I'm trying to detect if a type is of type A (with any template parameters). I'm using a helper struct and template specialization for it. I did the following:
#include <iostream>
template<typename,typename,typename,typename,int... pars> struct A{};
template<typename T> struct check: std::false_type{} ;
template<typename... T>
struct check<A<T...>> : std::true_type{}; // specialization is not applied
template<typename... T, int... pars>
struct check<A<T...,pars...>> : std::true_type{}; // same
// the following would get applied for any A:
// template<typename T1, typename T2, typename T3, typename T4, int... pars>
// struct check<A<T1,T2,T3,T4,pars...>> : std::true_type{};
int main(){
std::cout << check<A<int,char,double,int,1,2,3>>::value << std::endl;
}
However, it will print out 0, so the uncommented specializations are not applied.
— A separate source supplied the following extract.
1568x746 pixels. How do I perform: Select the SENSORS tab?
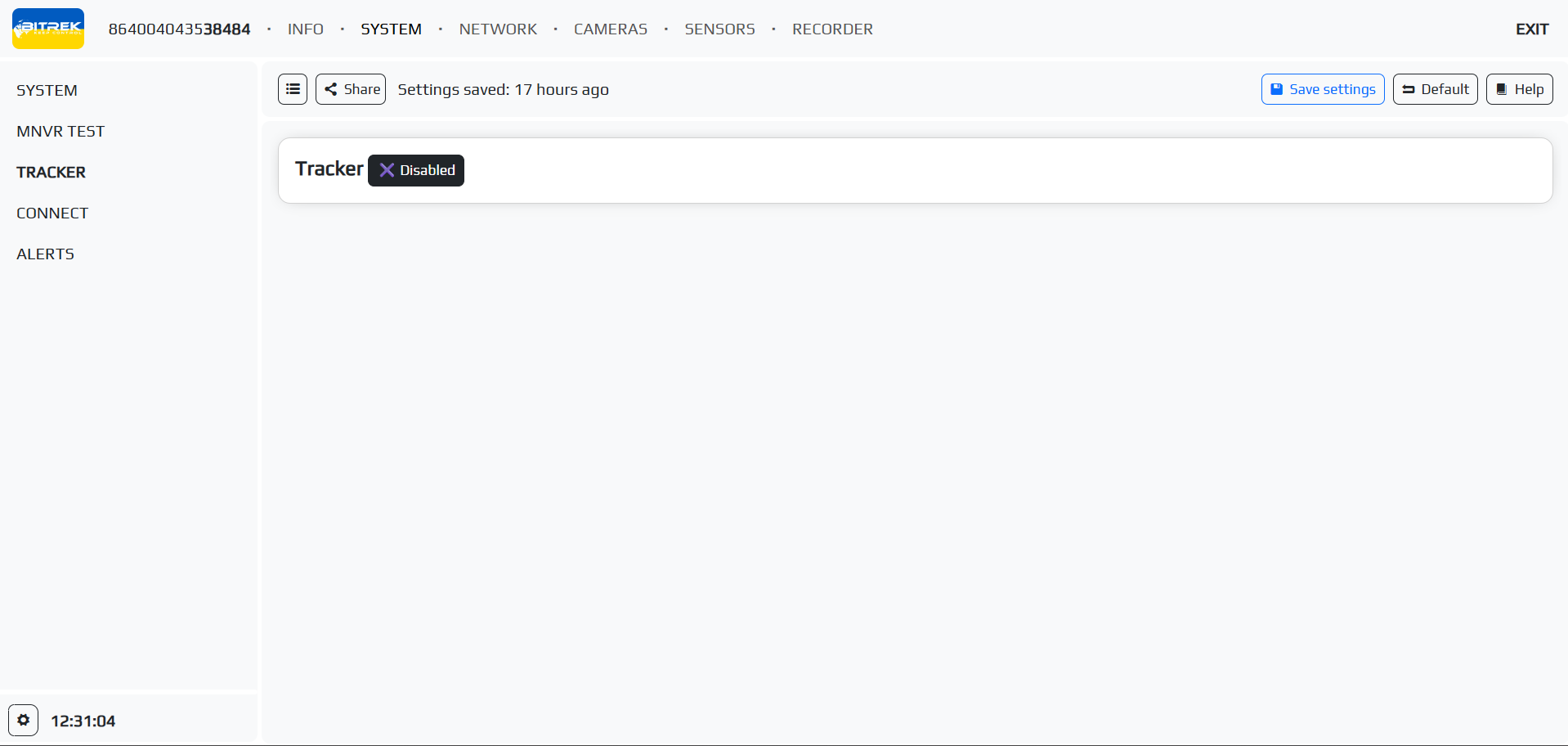tap(719, 29)
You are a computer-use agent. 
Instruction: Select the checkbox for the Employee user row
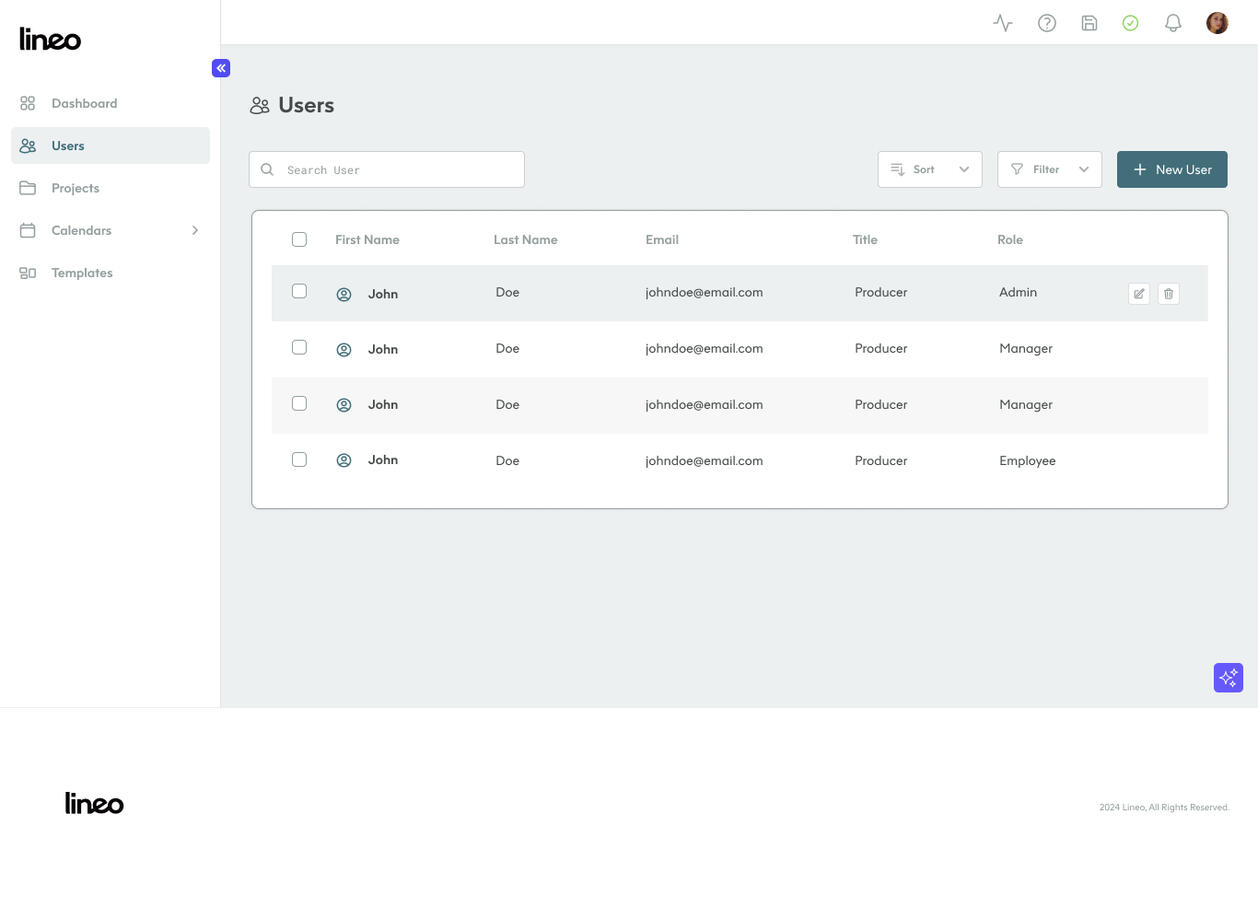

Is it not supposed to work or am I missing something here? Is there a similar or alternative way of detecting for any type A, without having to write out all the typename T1
etc for the class A as in the commented line above?
Even though our human brains can deduce a parameter pack of types next to a parameter pack of non-types, the compiler is not willing to try to figure out where one parameter pack ends, and another begins.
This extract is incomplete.